$80,000 In Contributions From Developer Have Driven Sen. Dinniman’s Pipeline Opposition

Tom Shepstone wrote a very interesting story, connecting the dots of what Senator Andy Dinniman has provided The Hankin Group in return for campaign cash — $80,000 of it in fact.

Senator Dinniman loves to talk about how he spends every day working hard for his constituents, but as Shepstone points out, “is that who he’s really representing when he’s out there on the hustings pontificating against the Mariner East pipeline project?”

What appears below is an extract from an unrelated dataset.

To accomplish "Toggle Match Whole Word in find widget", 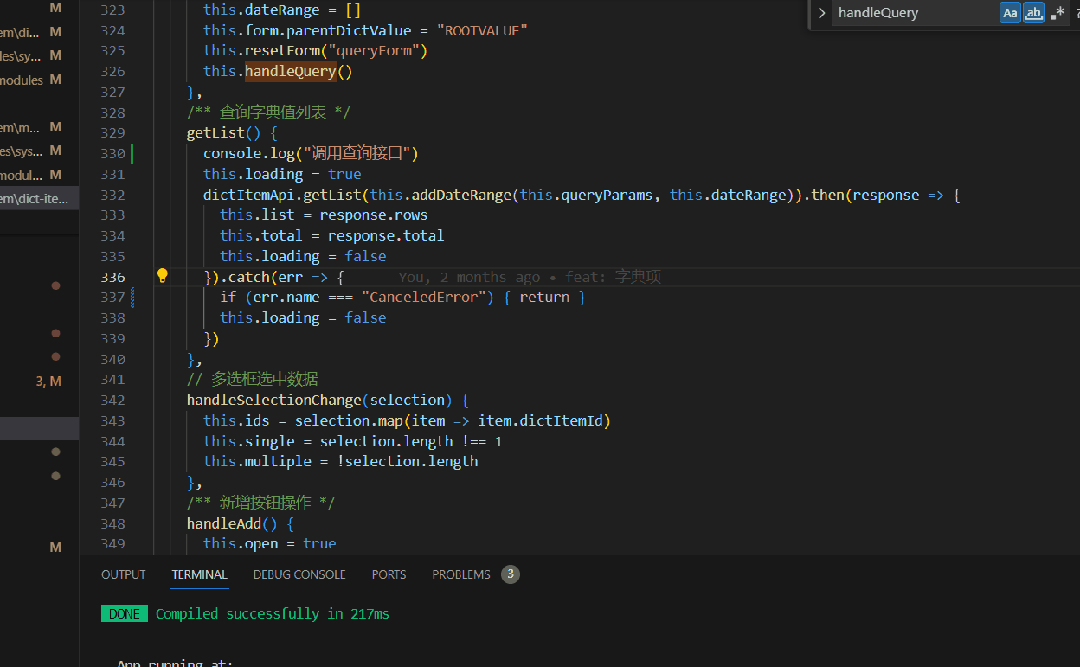I will 1034,13.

The Hankin Group, in fact, in February of this year, filed a lawsuit against Sunoco, the Mariner East owner, asking a judge to force Sunoco off four of its properties where the pipeline was being constructed. This lawsuit, coincidentally or not so coincidentally, came right after Absent Andy Dinniman announced Sunoco’s temporary easements related to the construction would be expiring at several sites throughout Chester County.

Hankin Group was the second highest contributor to Andy Dinniman’s between 2014 and 2018, donating $29,500 to the ongoing campaign. Just two months before the lawsuit was announced, the Hankin Group provided Dinniman with an additional $1,000. The Hankin Group, in fact, has donated nearly $80,000 to Dinniman’s career as a state senator.”

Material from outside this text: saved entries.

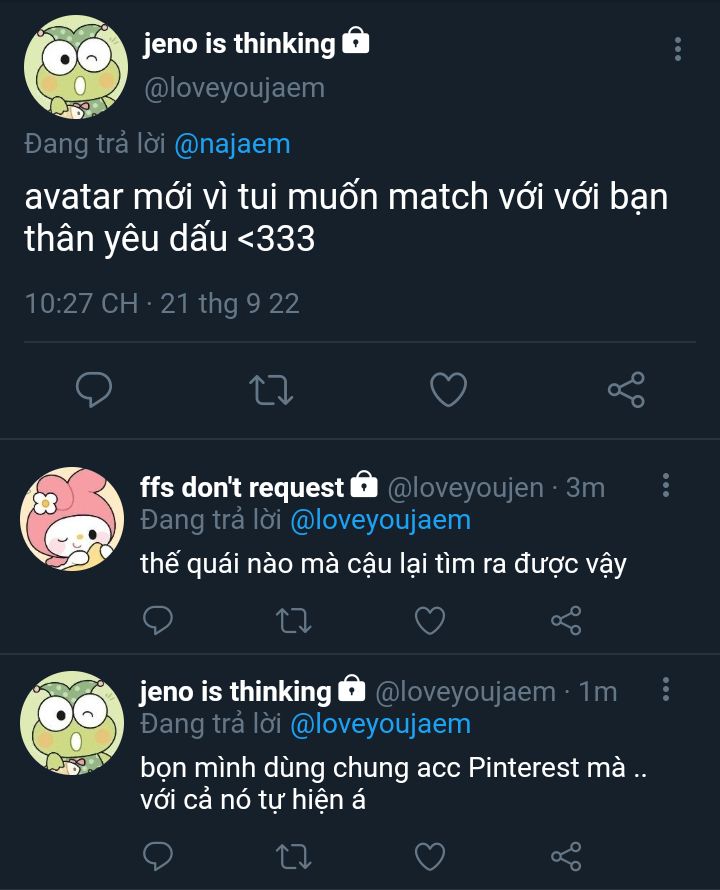The image size is (720, 890).
Task: Share the Pinterest account reply
Action: coord(566,856)
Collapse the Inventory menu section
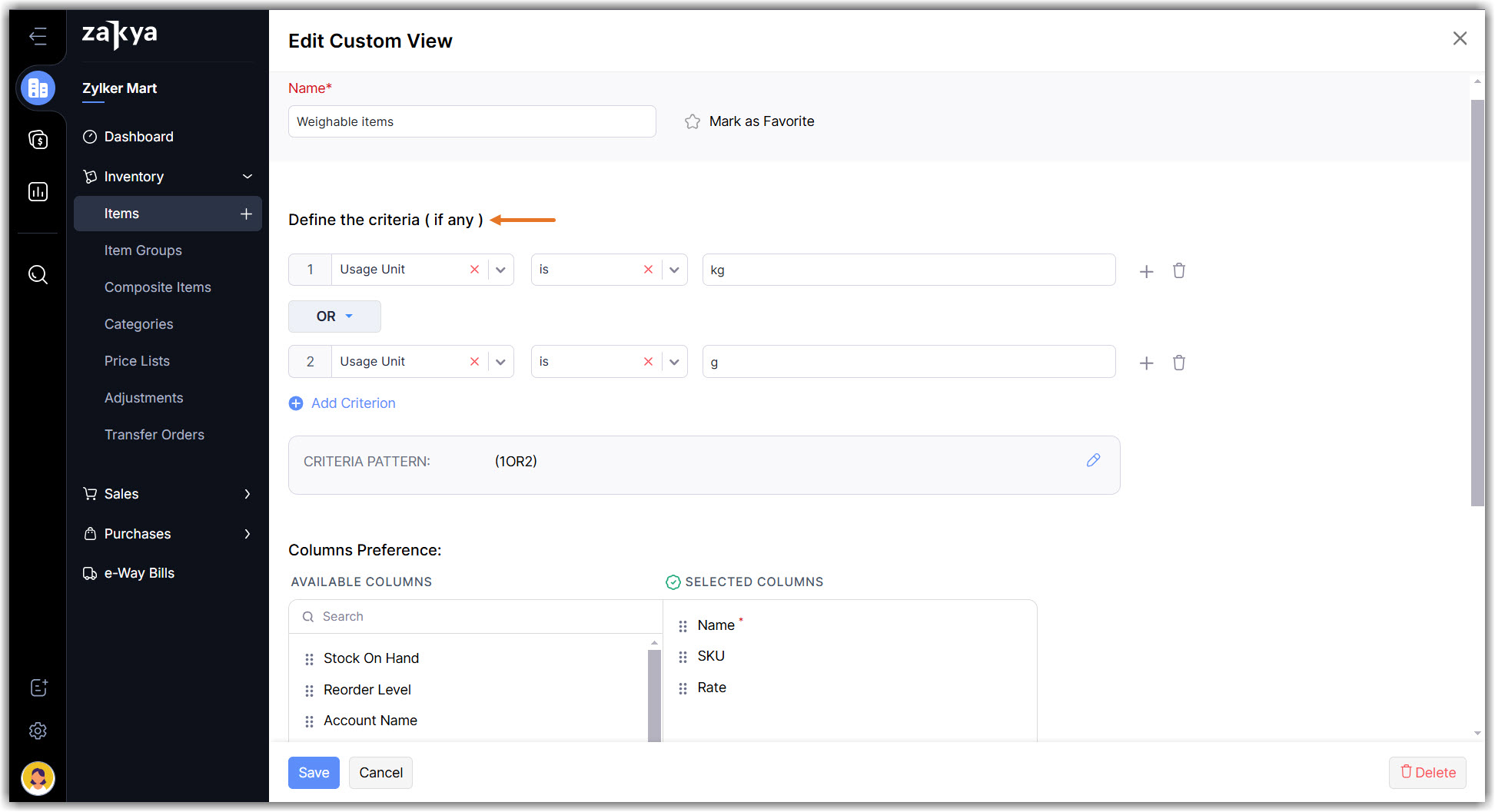The width and height of the screenshot is (1495, 812). click(x=247, y=177)
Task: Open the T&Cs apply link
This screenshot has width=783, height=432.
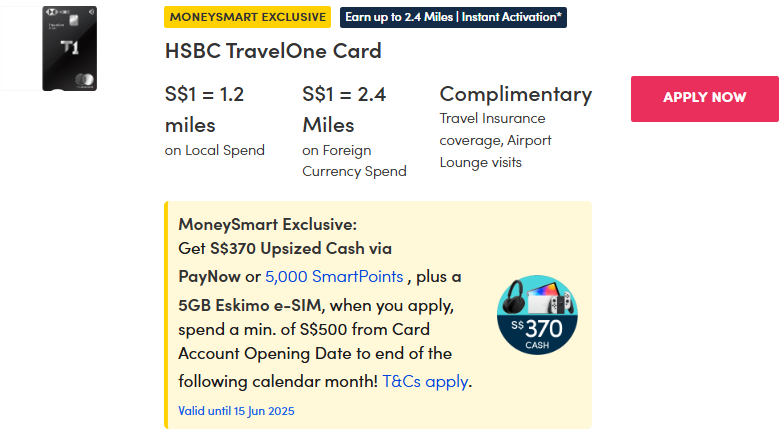Action: pyautogui.click(x=425, y=381)
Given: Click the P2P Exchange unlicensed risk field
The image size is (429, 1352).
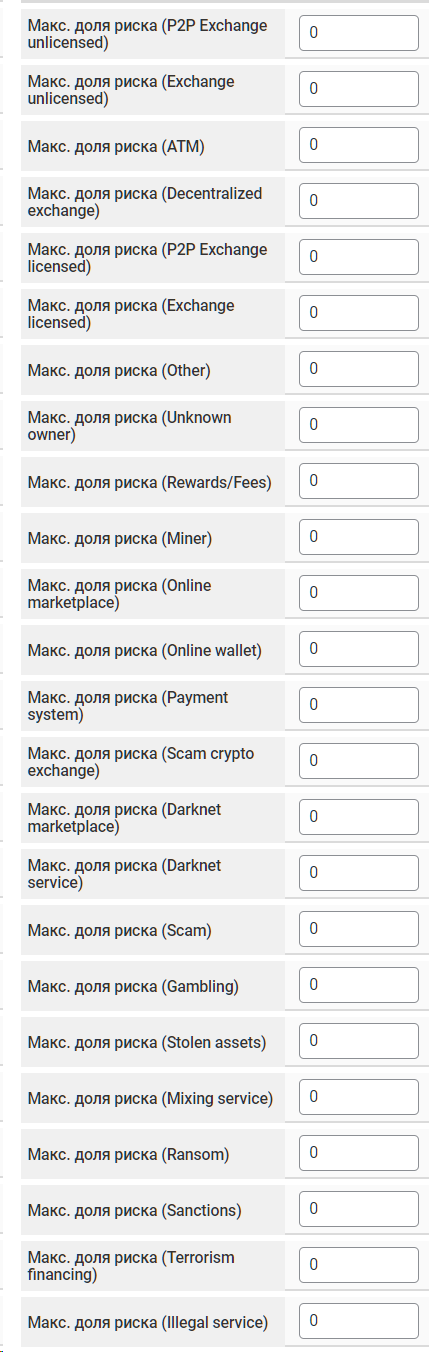Looking at the screenshot, I should 359,33.
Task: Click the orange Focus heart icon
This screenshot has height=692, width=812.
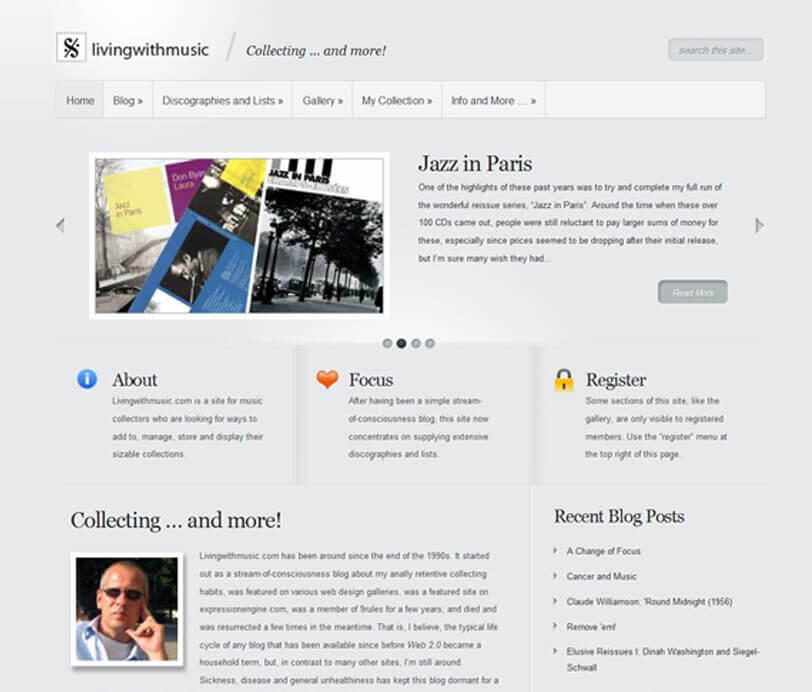Action: pos(327,379)
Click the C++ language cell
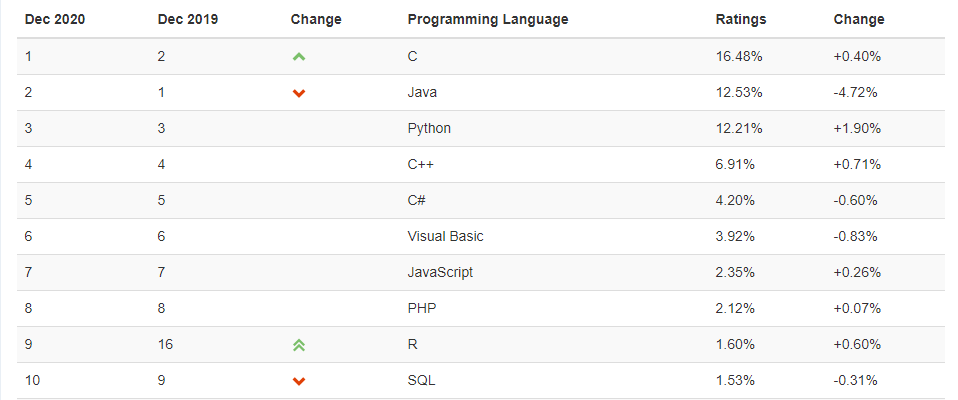The width and height of the screenshot is (958, 400). (x=421, y=164)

A review of donations from the Hankin Group and Dinniman’s activism raises additional questions about the timing of some events. For instance, two months after Andy Dinniman was named to the Pennsylvania Pipeline Infrastructure Task Force, Hankin Group donated $10,900 to Friends of Andy Dinniman, its second-largest single donation to the elected official. 

Dinniman first advocated for tighter pipeline regulations on September 9, 2011, using social media. In a tweet, Absent Amdy noted “It’s time to tighten natural gas pipeline regulations,” linking to an editorial in the Pocono Record. A mere six days later, the Hankin Group donated $13,815 to the Friends of Andy Dinniman, according to the public records.

Dinniman also joined environmental leaders, on August 10, 2012, to raise questions about a natural gas pipeline across the east branch of the Brandywine Creek in downtown Downington, Pensylvania. Absent Andy proclaimed the conversation must address “the public-health, environmental and quality-of-life issues” about the pipeline. Two months before, he had supported extending the public comment period for the pipeline. Between August and December 2012, the Hankin Group donated $9,891 to the Friends of Andy Dinniman.

Andy cheered the delay of the pipeline in June, 2013, questioning “Is there a way to coordinate these projects in a way that minimizes their impact on Chester County, its residents and its natural resources, instead of simply reacting every time another new pipeline company wants to cross the Brandywine Creek?”

Why is this important? Because, just a year later, the Hankin Group bought 240 acres in Downington. A few years later the Hankin Group announced the company had plans to revitalize downtown Downington by building 442 apartments, retail space, and even adding a pedestrian bridge connecting Downingtown’s Johnsontown Park with the east bank of the Brandywine Creek, which was the exact location of the proposed pipeline.

It appears the Hankin Group helped secure some of this property, including the site of the former Sonoco Paper Mill plant, with Senate Bill 962, which helped ensure blighted properties are secured. Dinniman proposed this legislation. 

So, what do we have here?

  1. Andy Dinniman received nearly $30,000 during the 2016 campaign cycle from a developer with a special interest in stopping Mariner East pipeline construction potentially interfering with its own development plans.
  1. This developer, the Hankin Group has donated nearly $80,000 to Absent Andy Dinniman over the last decade.
  1. WhenAndy Dinniman was named to the Pennsylvania Pipeline Infrastructure Task Force in June 2015, the Hankin Group donated $10,900 to Friends of Andy Dinniman. This donation represented 55% of Dinniman’s contributions that election cycle. 
  1. Absent AndyDinniman received nearly $10,000 from the Hankin Group, which was followed, a couple of years later, by the Hankin Group takinhg advantage of a bill introduced by him to acquire 68 acres in downtown Downington, where it plans to put a footbridge over the spot where the Mariner East was planned.

Is there something rotten in Dinniman land? These are simply the facts. You be the judge. Perhaps Absent Andy will reappear to explain.

Tom Shepstone does a good job of tracking Sen. Andy Dinniman’s advocacy against projects with the exchange of large sum contributions (especially by his standards) and at the most opportune time to benefit The Hankin Group’s business dealings.